Work to do:
Change every "icon" in the data below to "button" and give the lines again with nothing else altered. Leave the pictures out of your answer.

Record set:

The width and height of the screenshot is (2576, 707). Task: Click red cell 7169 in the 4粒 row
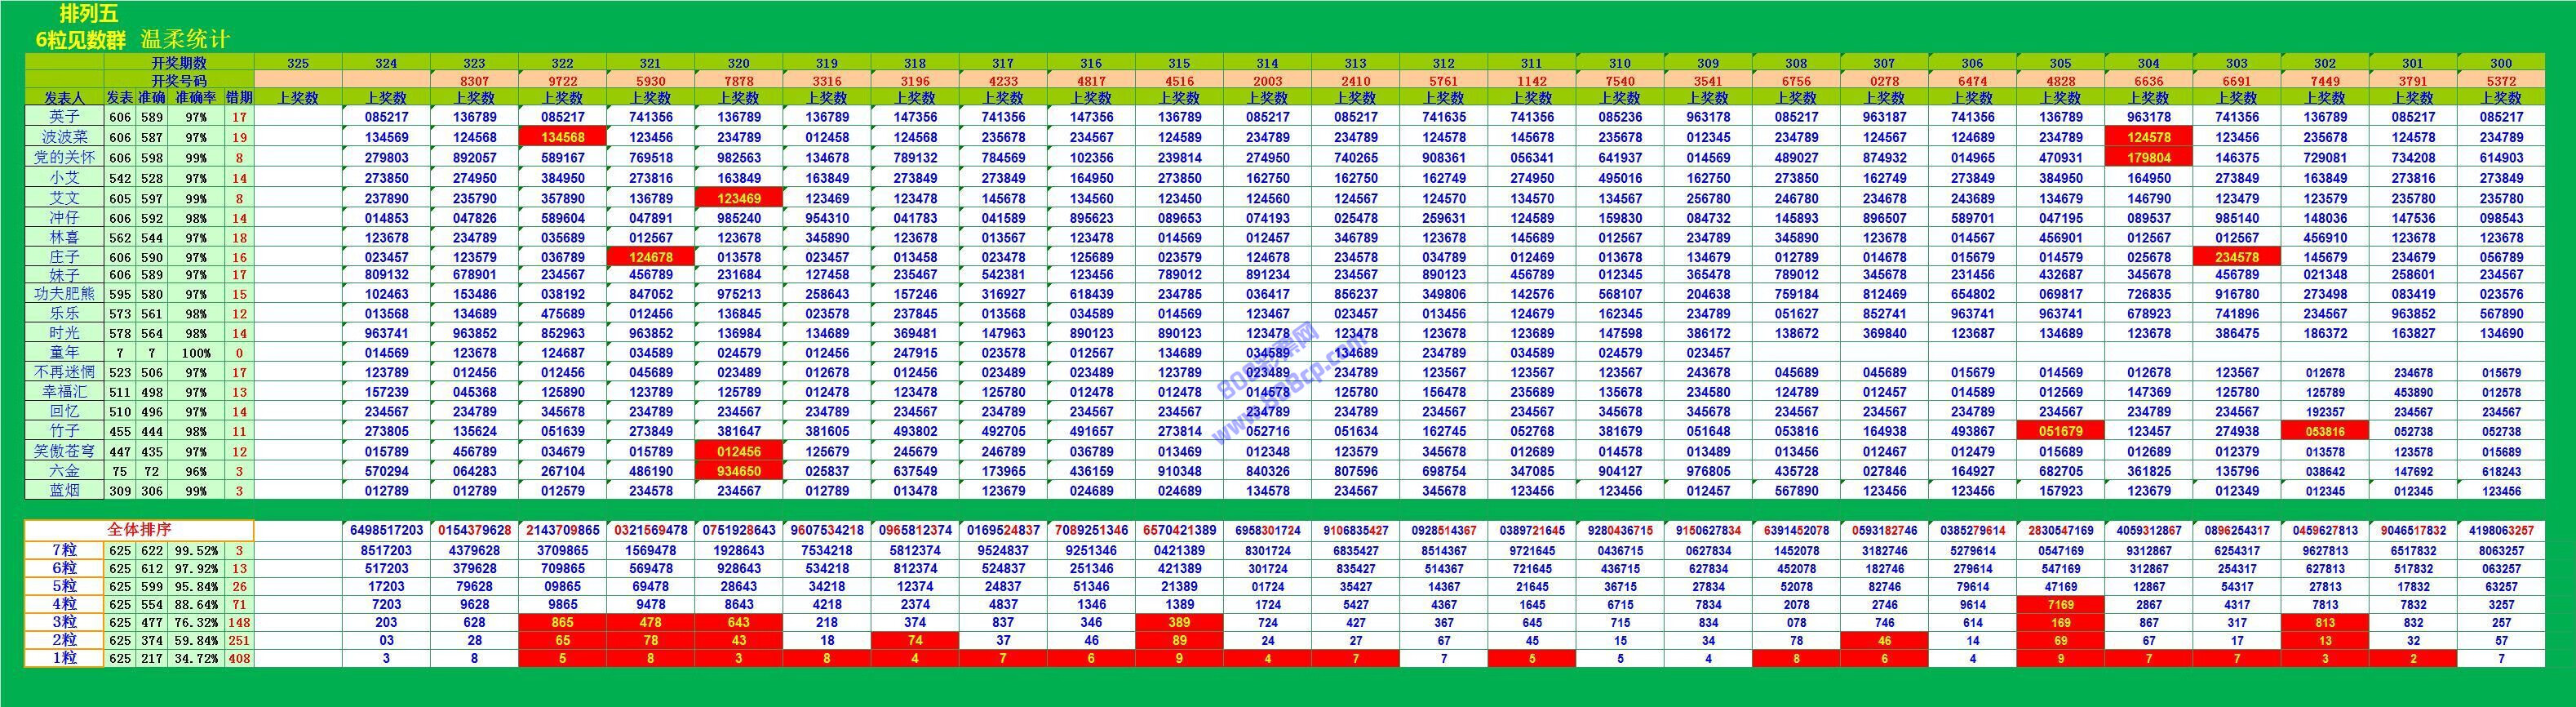point(2060,604)
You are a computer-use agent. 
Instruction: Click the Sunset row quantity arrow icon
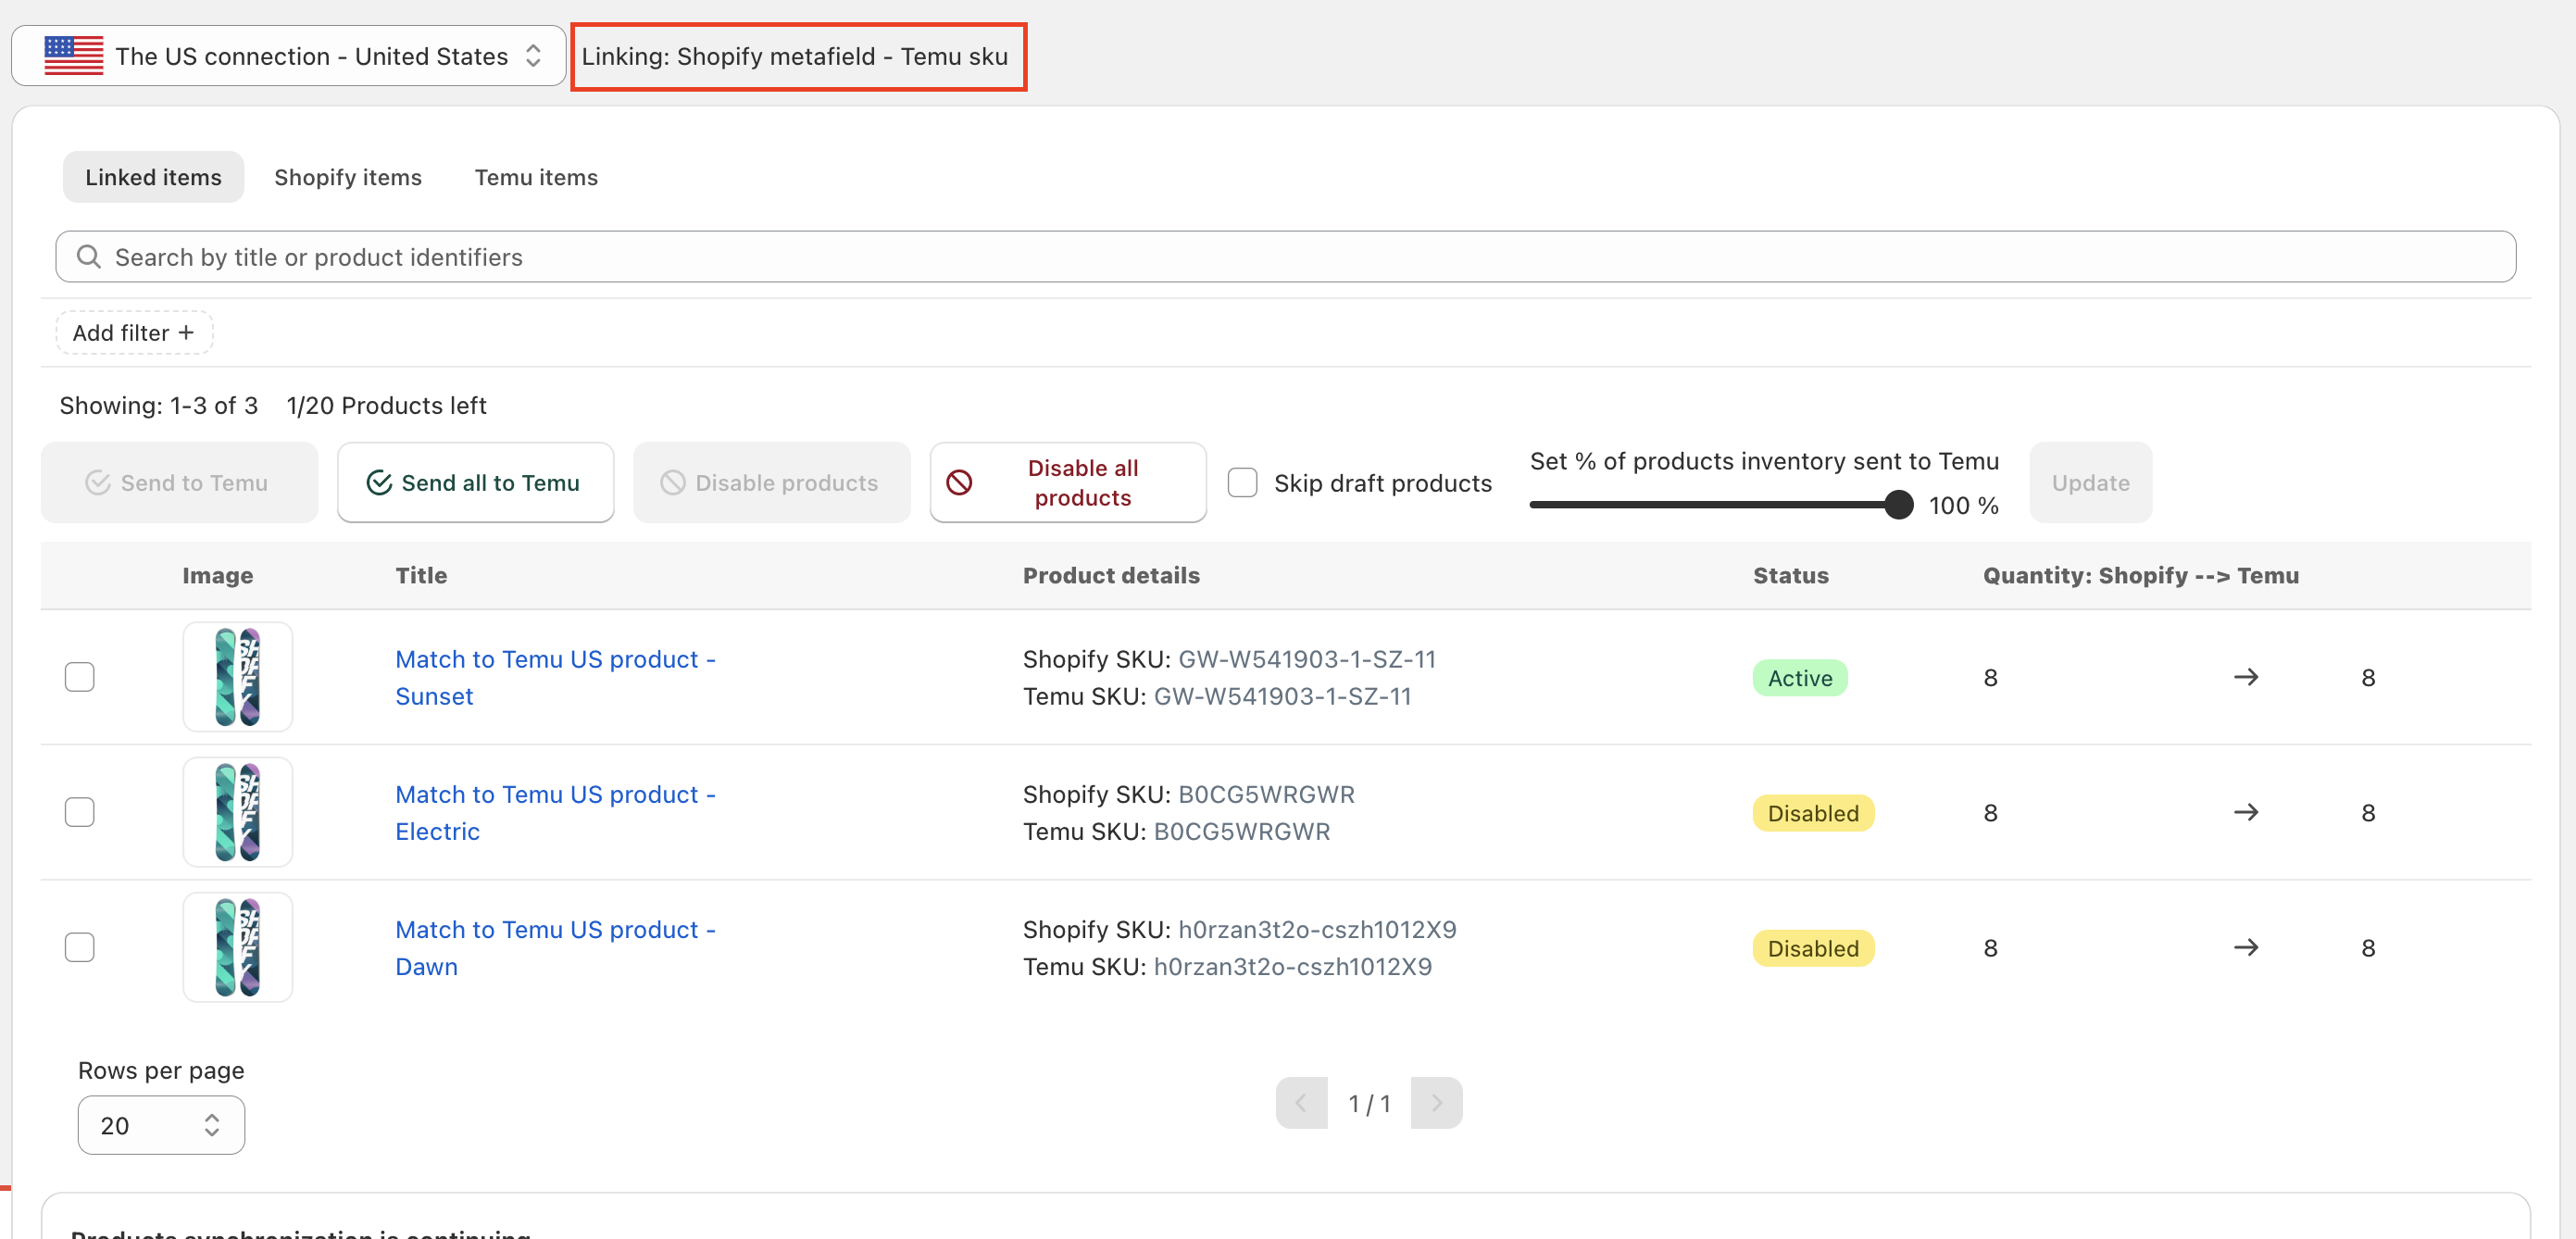pos(2246,678)
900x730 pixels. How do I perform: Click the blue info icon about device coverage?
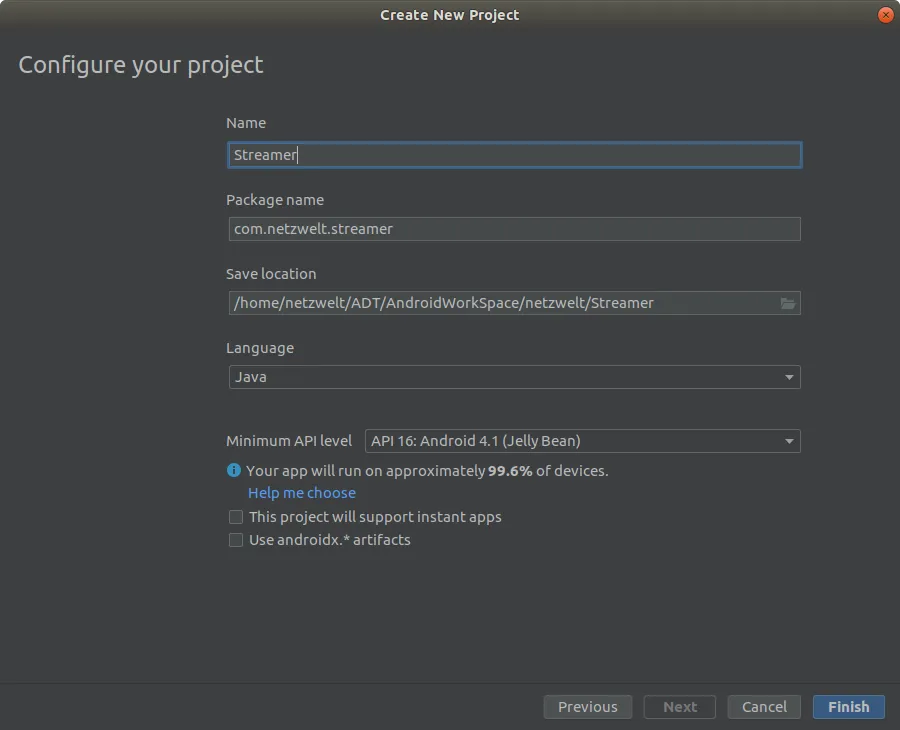[x=233, y=470]
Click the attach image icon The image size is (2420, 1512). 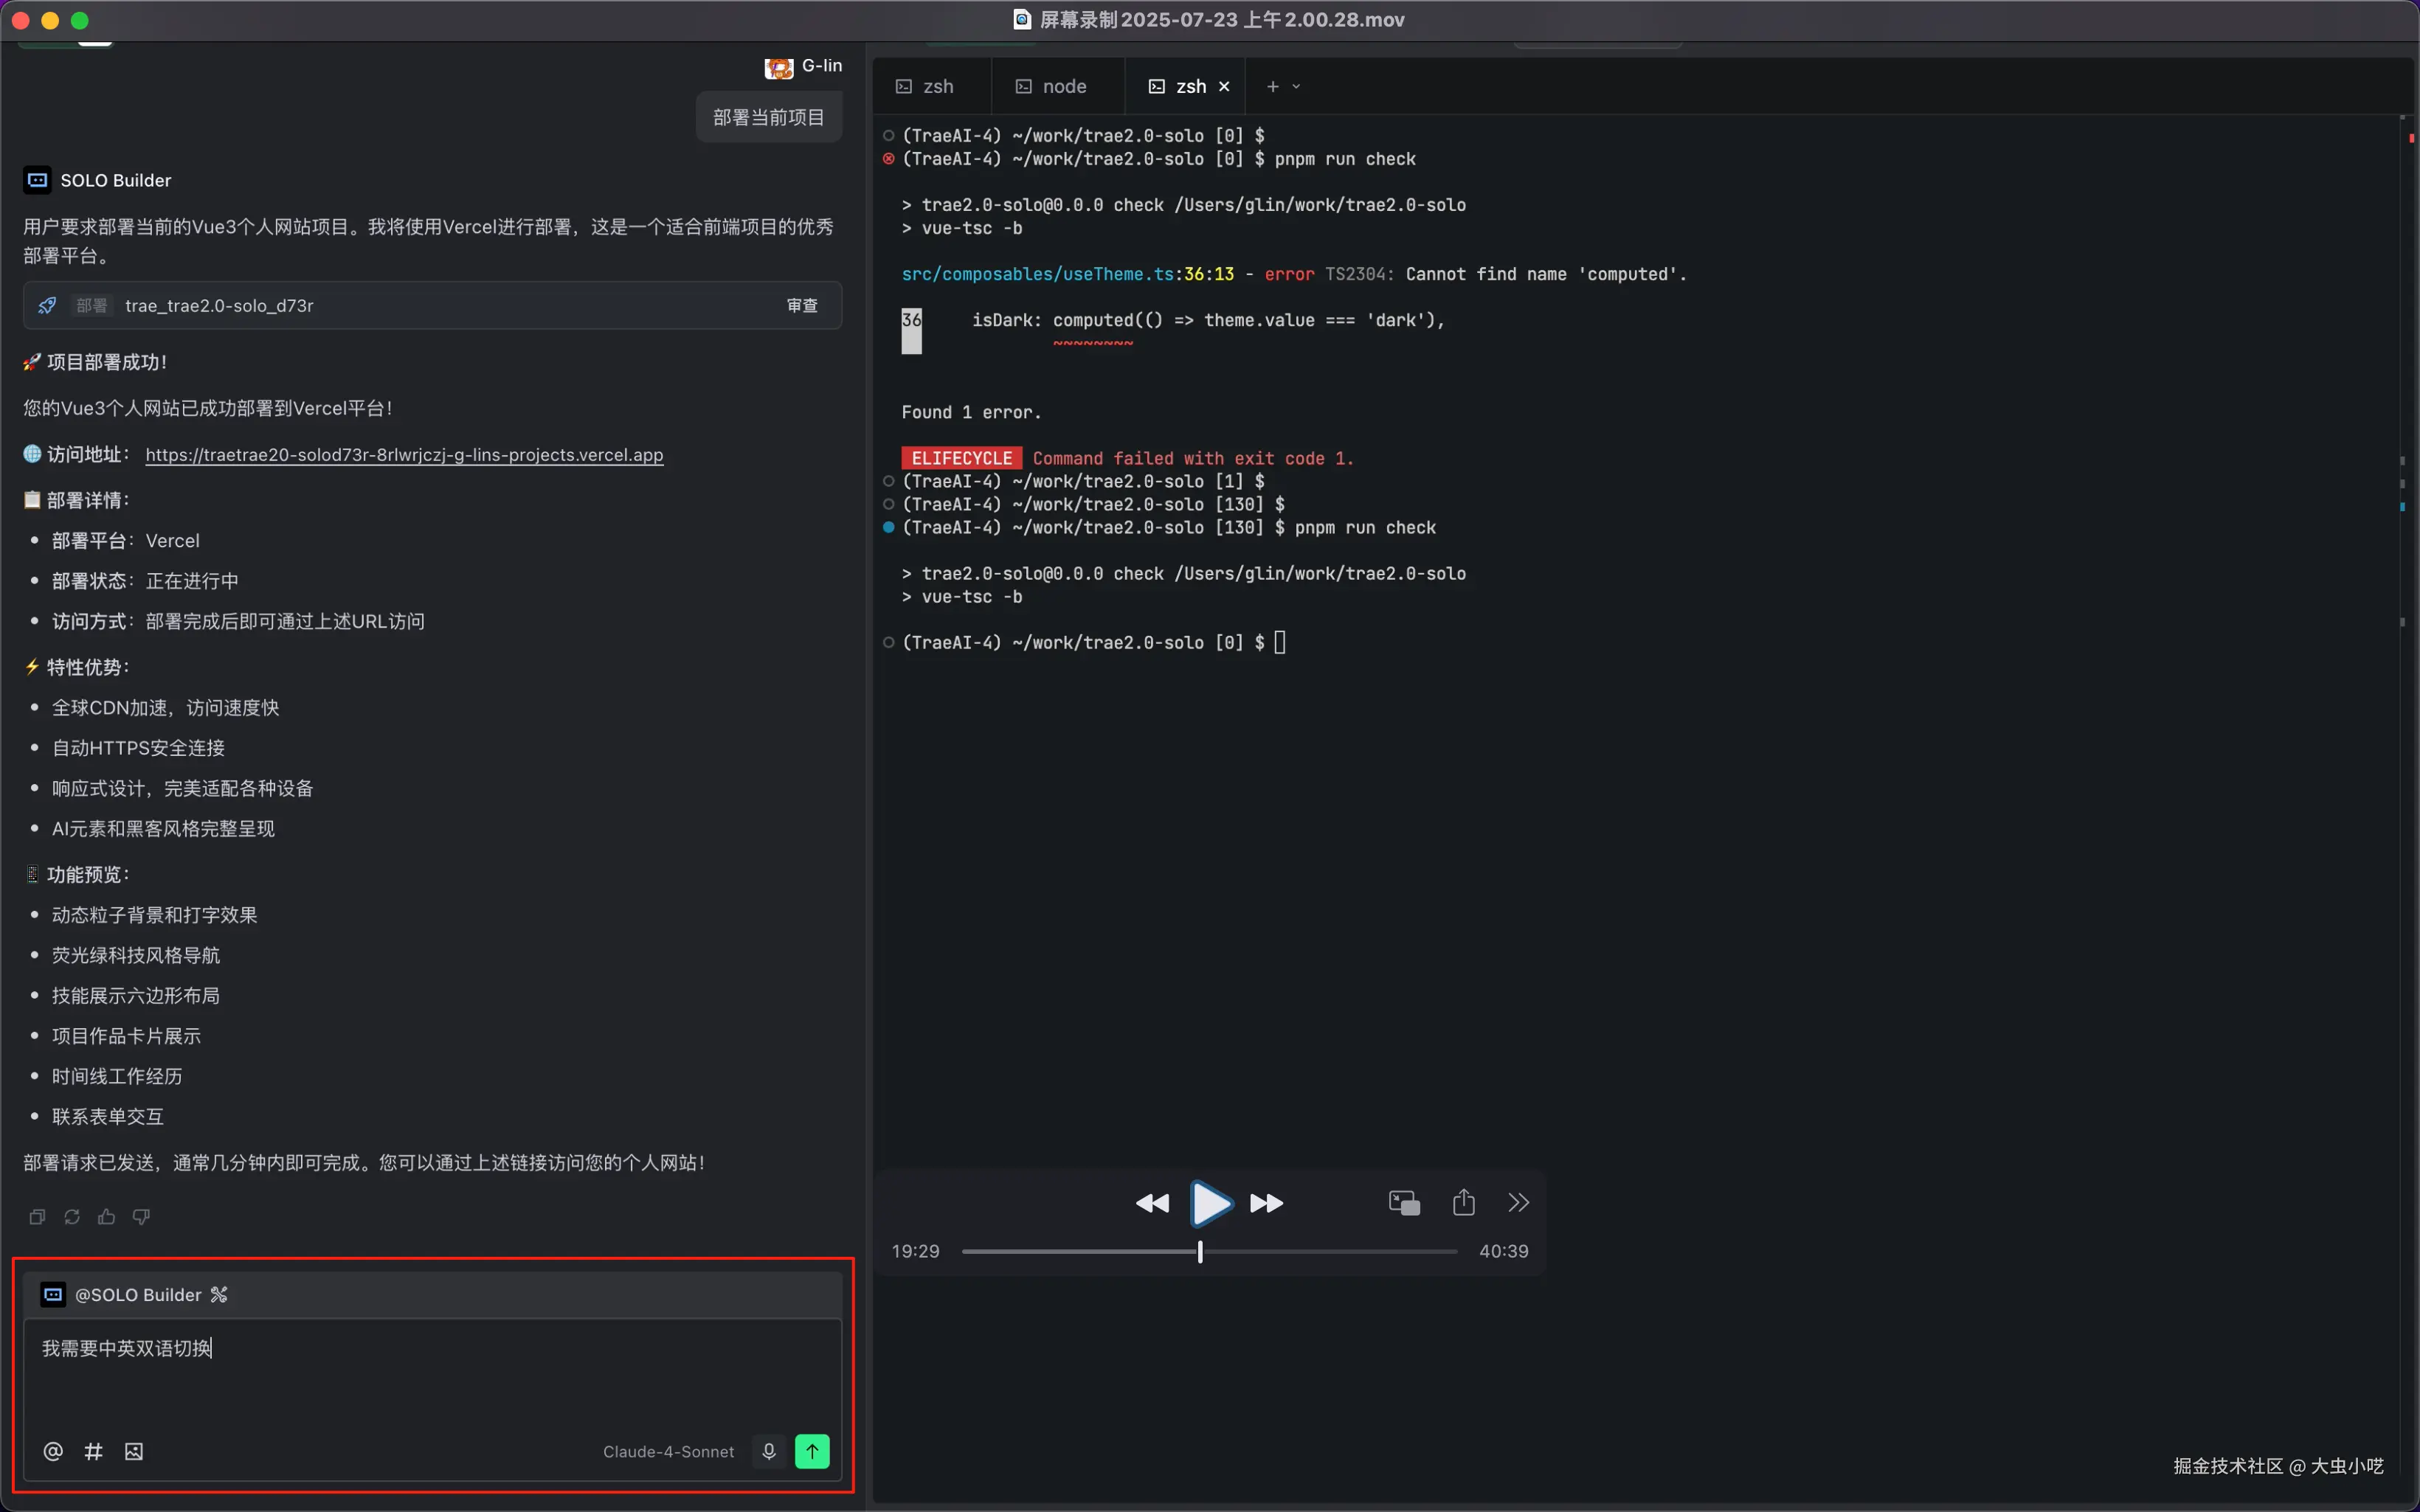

Expected answer:
The width and height of the screenshot is (2576, 707). Task: Click red cell 7169 in the 4粒 row
point(2060,604)
You are a computer-use agent. 
Instruction: Click the Sunset row quantity arrow button
pos(2246,678)
900x730 pixels. How do I perform: Click the blue info button about device coverage?
[x=233, y=470]
Click the attach image button The image size is (2420, 1512). 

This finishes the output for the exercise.